Di cosa si parla
Di una corrente del sionismo che unisce il ritorno ebraico in Eretz Israel con una lettura religiosa della storia e della redenzione.
Origine
Nasce tra fine Ottocento e inizio Novecento come risposta religiosa al sionismo laico, che molti rabbini inizialmente guardano con sospetto.
L’idea di fondo
Il ritorno alla Terra d’Israele non è solo un fatto politico, ma una tappa del processo di redenzione del popolo ebraico.
Figura chiave
Abraham Isaac Kook: primo rabbino capo ashkenazita della Palestina mandataria. Interpreta anche il sionismo laico come strumento, inconsapevole ma legittimo, del disegno divino.
Rapporto con lo Stato
La nascita di Israele nel 1948 è vista come evento storico-religioso positivo, pur con tensioni tra legge religiosa e Stato moderno.
Dopo il 1967
La Guerra dei Sei Giorni rafforza il sionismo religioso: la conquista di Gerusalemme Est, Giudea e Samaria viene letta da molti come segno provvidenziale.
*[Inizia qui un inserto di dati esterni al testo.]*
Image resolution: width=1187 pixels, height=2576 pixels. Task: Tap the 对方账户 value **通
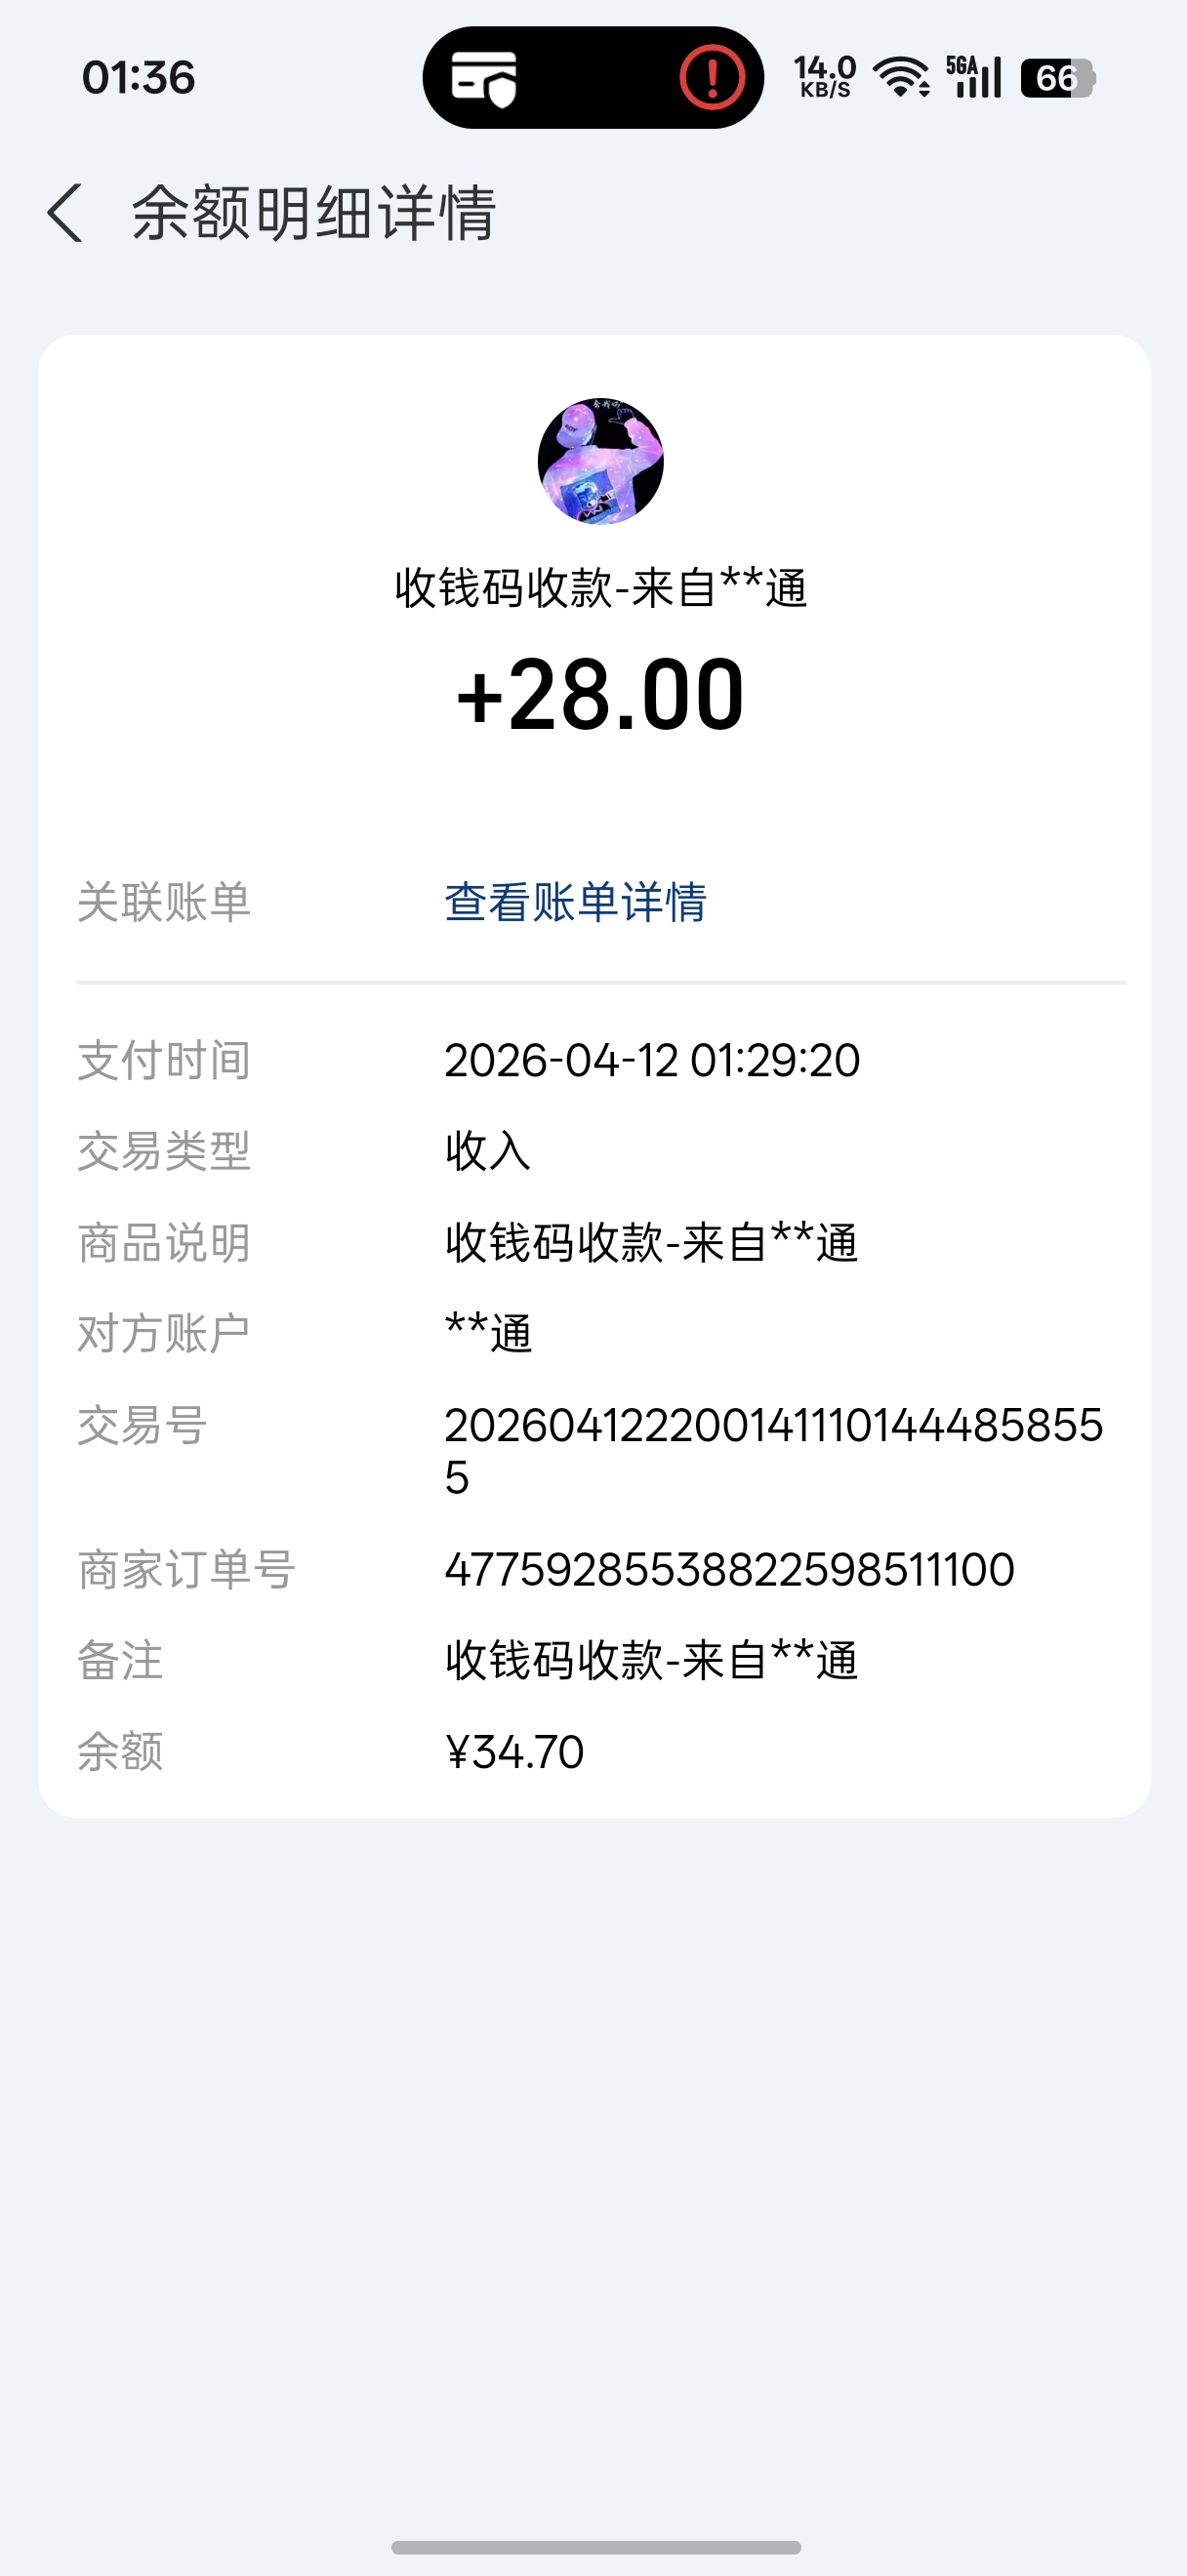(489, 1334)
Il ruolo degli insediamenti
Una parte del sionismo religioso considera il popolamento dei territori biblici un dovere religioso oltre che nazionale.
Divisioni interne
Esistono correnti moderate, integrate nello Stato e nell’esercito, e correnti radicali, con una visione messianica e talvolta conflittuale con le istituzioni.
Punto chiave
Il sionismo religioso non è un’appendice del sionismo laico, ma una tradizione autonoma che fonde fede, storia e politica.